VANCOUVER, British Columbia, May 28, 2014 (GLOBE NEWSWIRE) -- Following Warren Buffet's recent order for $1 billion worth of wind turbines, comes further validation of the rapid growth of the space and the technology as General Electric invests $10 billion; $8 billion in wind farms and the balance in solar. The initiative will see projects in 16 countries and 28 states, making GE arguably the largest global investor in Clean-Tech power generation.
For context, these renewable energy projects avoid the annual emission of about 26 million metric tons of greenhouse gases, the equivalent of 5.6 million cars, according to US Environmental Protection Agency methodology.
Globally, one of the fastest moving and investable markets for wind energy is Brazil. GDP is substantially greater than that of Canada and per capita (204 million current population) and electricity demand is expected to double within 20 years. Living standards are rising as the middle class approaches 50% of the population and with that, growing power needs on a very large scale.
"Green Hygienics (GRYN:OTCQB) has a clear and compelling competitive advantage in Brazil," states Dave Ashby, President and CEO. "Given that we have worked hard to develop key relationships and are already on the ground with 12 - 2 megawatt wind turbines under contract at an extreme discount to market, we have some key advantages. The economics for other companies in this case not to mention the wait time for their turbines, time to build and deliver and logistical challenges make the barriers to entry for competitors severe and far more costly."
Ashby continues: "We acquired an option on the turbines through one of our principal shareholders and when exercised, would give us a cost of roughly $2.5 million or about $0.06 on the dollar. To replace these would be likely be in excess of $24 million. We are in the enviable position of owning an extremely valuable and sought after asset, which we could either sell, or arrange a JV to build a 24 megawatt wind farm. Once built, it would generate immediate and significant cash flow."

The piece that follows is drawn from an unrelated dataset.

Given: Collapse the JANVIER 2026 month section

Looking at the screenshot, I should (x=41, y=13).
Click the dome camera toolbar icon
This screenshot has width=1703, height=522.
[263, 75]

The revenue opportunities are no less compelling. Comparing the average North American wind farm economics and Brazil, using 35% and 60% daily wind time respectively, the annual production of energy would yield $6.6 million gross revenue for the former and almost 6 times that to $34 million for Brazil, which has almost twice the wind 'feed stock' and significantly higher power rates.
Clean-Tech is great business. Innergex Renewable Energy owns and operates hydroelectric, wind and solar generation assets in Canada and the US. Since inception in 1990, the company has grown to a market cap of almost C$1 billion and is trading close to a 52-week high of C$10.39. In comparison, GRYN has a market cap of US$5.61 million and trades at $US0.50. Interesting to note that the 12 wind turbines that GRYN owns potentially have a retail value of roughly four times its current market cap. The company also has a small float of less than 2 million shares, out of an equally small total outstanding of 11,217,000 shares fully diluted.
GRYN has several competitive advantages in Brazil. Boasting a team with many years of international experience, management has an exceptional track record in establishing marketing and distribution systems suited to the Clean-Tech space. The Company also brings financing expertise for this type of business, which is not familiar to Brazilian companies. GRYN also secures buy and build opportunities through the sourcing of local business partners in Brazil.
GRYN has recently seen good market activity as the shares price has risen from US$0.39 cents to a recent high of US$0.59 in less than a month. Not surprising, since both the business model and potential obviously are garnering investor attention. The small float also makes the shares more reactive.
As well, with high profile companies such as GE and Berkshire Hathaway investing sizeable dollars to the Clean-Tech space, investors are becoming more comfortable and willing to commit funds.
Solar and wind have also come down substantially in price—almost 80 percent which makes these forms of power generation more competitive than ever. Couple that with the Clean-Tech friendly atmosphere and the critical need for solutions in Brazil and GRYN seems to have a compelling story.
GRYN is a diversified company and plans to build out its business model for Clean-Tech Wholesale Distribution Centers. The first centre is to be in the State of Ceara, Brazil, known as the fastest growing state in Brazil in 2013. Its capital Fortaleza, a city of 3 million, will be the primary location to carry LED lighting, solar panels and wind turbines. To maximize impact, GRYN will secure exclusive licenses and distribution rights for each product and own the land for both the wind farms and wholesale distribution centers.
Wind energy is the fastest growing source of power generation in Brazil. The potential is estimated at 300 GW and expectations are that it will require 2.2 GW each year until 2020. Companies such as Green Hygienics are in exemplary position to address that need and bring exceptional value to shareholders.
Recent market action connotes that investors are paying attention to the Company and the sector. While GRYN's initial foray is into Brazil, which makes clear economic sense both for the Company and shareholders, the unique model will be undoubtedly expanded to other global jurisdictions.
Green Hygienics trades at $0.50 with a market cap of US$5.61 million.